The report outlined actions taken by China to appreciate its currency and move to a more market determined exchange rate. The renminbi (RMB) has appreciated by 9.3 percent on a nominal basis and 12.6 percent in inflation-adjusted terms against the U.S. dollar since June 2010, said the U.S. Treasury Department.
China's trade and current account surpluses have both fallen to 2.6 percent of gross domestic product (GDP) from peaks of 8.8 and 10.1 percent respectively of GDP, noted the Report to Congress on International Economic and Exchange Rate Policies of major U.S. trading partners including China, Japan and the eurozone.
The Chinese government had "substantially" reduced its intervention in foreign exchange markets since the third quarter of 2011 and loosened capital controls, the Treasury said in the report.
Nonetheless, the department added, the available evidence suggested the RMB remained significantly undervalued, and further appreciation of the RMB against the U.S. dollar and other major currencies was warranted.

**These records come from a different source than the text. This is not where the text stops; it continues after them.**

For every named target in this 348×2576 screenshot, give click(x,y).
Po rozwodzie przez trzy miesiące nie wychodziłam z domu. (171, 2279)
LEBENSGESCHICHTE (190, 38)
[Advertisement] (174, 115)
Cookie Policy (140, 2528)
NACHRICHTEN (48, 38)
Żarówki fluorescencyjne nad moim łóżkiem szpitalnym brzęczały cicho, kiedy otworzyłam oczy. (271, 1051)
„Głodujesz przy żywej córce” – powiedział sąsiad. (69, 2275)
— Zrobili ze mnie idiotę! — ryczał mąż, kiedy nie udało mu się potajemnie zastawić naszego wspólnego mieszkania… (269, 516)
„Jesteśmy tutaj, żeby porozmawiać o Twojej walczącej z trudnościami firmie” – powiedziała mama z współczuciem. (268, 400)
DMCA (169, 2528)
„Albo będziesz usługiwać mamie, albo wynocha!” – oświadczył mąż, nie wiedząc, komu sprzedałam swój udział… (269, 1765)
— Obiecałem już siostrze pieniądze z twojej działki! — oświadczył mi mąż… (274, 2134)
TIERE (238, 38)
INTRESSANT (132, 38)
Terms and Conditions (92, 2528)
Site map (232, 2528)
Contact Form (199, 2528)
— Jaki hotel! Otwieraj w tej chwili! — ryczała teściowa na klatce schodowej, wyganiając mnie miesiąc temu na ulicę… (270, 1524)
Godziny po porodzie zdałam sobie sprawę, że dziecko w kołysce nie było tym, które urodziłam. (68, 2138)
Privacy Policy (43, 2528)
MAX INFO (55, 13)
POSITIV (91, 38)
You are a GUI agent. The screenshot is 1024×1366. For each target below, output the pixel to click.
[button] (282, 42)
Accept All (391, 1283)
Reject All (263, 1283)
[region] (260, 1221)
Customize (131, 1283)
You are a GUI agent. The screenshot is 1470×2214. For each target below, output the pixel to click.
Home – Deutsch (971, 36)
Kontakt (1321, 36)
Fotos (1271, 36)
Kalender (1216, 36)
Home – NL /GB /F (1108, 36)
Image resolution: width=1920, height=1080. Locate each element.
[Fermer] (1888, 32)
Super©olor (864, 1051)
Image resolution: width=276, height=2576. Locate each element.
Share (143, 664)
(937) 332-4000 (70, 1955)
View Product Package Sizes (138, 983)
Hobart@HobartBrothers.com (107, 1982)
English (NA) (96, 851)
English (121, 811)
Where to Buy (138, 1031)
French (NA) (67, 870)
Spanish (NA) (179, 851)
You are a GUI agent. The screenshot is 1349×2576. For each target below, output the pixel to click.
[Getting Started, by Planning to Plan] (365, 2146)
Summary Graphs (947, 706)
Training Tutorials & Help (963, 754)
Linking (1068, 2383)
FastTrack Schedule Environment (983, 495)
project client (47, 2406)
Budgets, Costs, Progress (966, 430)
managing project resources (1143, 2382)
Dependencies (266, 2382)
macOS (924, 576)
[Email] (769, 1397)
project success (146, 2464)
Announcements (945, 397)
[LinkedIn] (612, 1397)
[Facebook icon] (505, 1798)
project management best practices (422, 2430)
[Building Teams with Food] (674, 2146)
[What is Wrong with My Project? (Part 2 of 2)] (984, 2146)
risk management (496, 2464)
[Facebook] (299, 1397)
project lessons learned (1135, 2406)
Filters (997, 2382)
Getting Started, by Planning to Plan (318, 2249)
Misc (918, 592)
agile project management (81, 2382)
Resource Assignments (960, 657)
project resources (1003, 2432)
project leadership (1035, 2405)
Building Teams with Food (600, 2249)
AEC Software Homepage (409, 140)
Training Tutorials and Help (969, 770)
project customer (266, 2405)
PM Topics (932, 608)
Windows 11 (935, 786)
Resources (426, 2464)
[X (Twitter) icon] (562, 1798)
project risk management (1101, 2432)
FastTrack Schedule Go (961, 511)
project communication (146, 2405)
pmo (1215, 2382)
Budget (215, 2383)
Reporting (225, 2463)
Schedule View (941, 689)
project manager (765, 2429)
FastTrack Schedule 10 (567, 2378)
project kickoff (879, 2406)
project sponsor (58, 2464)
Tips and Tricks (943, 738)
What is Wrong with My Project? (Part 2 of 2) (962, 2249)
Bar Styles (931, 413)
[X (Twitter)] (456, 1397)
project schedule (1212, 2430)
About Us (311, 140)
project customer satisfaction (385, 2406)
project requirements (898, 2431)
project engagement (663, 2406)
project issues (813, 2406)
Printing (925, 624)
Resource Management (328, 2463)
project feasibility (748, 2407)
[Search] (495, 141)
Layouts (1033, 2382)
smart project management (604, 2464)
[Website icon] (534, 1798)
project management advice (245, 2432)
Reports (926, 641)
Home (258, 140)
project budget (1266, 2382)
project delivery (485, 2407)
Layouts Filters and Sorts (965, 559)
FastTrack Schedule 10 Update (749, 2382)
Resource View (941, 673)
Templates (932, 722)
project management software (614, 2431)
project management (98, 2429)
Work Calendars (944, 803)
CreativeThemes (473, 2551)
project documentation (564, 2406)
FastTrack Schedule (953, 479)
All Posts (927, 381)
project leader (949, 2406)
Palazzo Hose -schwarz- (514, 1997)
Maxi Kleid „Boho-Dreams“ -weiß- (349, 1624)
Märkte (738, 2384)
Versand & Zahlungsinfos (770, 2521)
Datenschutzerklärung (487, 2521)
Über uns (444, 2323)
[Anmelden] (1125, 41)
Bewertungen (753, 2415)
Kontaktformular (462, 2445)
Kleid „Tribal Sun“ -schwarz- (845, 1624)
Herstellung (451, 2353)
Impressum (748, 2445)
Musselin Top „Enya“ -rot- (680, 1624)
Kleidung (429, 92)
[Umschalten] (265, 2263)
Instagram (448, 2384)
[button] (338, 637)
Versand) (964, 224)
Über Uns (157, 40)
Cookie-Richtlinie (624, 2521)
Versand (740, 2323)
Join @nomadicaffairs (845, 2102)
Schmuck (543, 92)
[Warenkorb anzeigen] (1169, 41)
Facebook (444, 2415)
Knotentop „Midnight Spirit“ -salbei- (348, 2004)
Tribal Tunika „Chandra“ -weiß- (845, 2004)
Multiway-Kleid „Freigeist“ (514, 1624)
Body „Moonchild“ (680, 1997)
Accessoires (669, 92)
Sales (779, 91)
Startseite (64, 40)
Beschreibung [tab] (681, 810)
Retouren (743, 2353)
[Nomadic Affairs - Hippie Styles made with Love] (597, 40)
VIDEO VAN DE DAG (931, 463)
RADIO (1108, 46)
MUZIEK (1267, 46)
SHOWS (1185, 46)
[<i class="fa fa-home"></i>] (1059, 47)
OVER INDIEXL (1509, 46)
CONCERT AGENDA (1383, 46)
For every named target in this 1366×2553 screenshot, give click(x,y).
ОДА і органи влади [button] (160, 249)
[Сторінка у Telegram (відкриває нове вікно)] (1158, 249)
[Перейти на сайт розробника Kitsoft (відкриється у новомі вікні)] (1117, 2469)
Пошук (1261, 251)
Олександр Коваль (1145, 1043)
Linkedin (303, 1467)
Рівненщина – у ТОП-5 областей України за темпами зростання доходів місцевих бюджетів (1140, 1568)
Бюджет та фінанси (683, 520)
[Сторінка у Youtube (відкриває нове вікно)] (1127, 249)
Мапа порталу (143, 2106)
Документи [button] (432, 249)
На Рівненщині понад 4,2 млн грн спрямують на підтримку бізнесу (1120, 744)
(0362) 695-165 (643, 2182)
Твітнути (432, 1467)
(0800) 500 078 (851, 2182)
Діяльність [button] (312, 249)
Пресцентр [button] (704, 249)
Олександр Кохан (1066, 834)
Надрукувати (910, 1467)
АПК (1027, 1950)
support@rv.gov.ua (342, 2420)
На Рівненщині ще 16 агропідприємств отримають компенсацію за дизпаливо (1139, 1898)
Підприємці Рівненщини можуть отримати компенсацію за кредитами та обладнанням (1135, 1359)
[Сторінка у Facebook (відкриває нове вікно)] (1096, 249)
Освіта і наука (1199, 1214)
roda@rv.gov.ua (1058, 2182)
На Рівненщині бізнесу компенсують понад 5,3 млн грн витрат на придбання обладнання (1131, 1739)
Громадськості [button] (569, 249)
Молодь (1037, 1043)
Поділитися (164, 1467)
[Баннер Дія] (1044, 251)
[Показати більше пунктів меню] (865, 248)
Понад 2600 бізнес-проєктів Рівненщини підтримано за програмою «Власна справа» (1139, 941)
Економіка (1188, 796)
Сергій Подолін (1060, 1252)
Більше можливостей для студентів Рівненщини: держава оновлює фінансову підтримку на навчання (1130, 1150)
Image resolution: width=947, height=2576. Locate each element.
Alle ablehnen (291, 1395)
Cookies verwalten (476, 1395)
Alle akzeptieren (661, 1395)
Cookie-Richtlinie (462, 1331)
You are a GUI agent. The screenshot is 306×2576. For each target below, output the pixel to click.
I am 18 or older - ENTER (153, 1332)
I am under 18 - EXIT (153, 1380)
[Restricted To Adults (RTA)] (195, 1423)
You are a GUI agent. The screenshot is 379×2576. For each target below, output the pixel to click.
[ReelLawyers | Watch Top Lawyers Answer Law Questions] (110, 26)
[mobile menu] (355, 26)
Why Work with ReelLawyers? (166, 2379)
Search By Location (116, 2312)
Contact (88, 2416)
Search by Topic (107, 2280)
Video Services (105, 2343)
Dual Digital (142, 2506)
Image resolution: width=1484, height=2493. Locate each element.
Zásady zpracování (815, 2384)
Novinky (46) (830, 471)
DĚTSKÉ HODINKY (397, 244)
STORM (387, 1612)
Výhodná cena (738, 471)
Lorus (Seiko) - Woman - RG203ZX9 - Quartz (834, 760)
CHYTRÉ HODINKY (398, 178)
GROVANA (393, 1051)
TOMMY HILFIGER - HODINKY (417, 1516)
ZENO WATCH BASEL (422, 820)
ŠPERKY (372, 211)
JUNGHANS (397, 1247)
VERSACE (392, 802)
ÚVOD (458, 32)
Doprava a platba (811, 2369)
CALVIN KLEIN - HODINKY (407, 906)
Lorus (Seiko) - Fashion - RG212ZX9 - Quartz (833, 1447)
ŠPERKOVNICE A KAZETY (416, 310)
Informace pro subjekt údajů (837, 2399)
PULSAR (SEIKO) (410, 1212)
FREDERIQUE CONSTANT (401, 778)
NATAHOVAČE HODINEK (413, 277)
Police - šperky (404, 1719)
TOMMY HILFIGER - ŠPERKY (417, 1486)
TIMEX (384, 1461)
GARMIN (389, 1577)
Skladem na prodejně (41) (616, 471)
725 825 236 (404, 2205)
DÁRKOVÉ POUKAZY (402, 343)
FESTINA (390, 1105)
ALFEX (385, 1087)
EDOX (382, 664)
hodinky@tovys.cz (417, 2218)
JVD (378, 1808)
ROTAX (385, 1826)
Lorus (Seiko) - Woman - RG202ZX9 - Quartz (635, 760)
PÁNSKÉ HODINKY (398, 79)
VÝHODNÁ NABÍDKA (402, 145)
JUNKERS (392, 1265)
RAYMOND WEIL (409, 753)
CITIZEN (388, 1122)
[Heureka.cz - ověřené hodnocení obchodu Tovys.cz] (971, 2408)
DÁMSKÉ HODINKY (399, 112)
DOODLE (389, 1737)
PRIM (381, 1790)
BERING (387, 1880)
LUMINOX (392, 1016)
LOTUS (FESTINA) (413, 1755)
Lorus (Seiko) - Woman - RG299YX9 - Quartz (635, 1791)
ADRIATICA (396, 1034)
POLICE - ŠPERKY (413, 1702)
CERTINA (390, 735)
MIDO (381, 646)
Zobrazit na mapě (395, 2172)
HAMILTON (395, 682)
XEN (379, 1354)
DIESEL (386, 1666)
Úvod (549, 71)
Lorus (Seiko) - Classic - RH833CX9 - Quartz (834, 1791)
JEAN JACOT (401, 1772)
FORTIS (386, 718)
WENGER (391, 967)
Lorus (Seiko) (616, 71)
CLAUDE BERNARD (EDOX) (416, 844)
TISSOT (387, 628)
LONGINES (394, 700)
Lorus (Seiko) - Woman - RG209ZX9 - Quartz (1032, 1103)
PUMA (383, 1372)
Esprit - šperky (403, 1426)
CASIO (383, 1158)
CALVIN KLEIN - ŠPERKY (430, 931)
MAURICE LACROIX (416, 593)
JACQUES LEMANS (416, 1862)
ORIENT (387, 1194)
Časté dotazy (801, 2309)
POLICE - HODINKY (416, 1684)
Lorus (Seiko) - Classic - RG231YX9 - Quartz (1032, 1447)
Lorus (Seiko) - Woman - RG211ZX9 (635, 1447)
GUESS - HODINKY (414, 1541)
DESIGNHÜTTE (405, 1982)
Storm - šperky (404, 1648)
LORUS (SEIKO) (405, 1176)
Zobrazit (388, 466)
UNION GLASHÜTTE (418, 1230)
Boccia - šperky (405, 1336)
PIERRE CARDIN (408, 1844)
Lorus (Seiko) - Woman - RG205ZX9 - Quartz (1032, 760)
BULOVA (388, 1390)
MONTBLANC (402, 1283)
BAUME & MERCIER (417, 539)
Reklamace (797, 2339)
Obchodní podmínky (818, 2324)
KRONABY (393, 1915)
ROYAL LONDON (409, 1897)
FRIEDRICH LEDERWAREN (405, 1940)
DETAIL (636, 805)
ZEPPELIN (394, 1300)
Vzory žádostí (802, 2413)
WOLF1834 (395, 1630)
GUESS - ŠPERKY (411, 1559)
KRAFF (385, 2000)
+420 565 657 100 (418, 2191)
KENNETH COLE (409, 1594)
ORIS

During this year's US presidential election campaign, Republican candidate Mitt Romney accused President Barack Obama of adopting too soft a trade stance toward China, vowing to label the nation a "currency manipulator" if he won the election.
In a Semi-Annual Report to Congress on International Economic and Exchange Rate Policies, which was published on May 25, 2012, the US Treasury Department said China has not met standards of a currency manipulator, and it also highlighted the need for greater exchange rate flexibility, including China and some other major economies.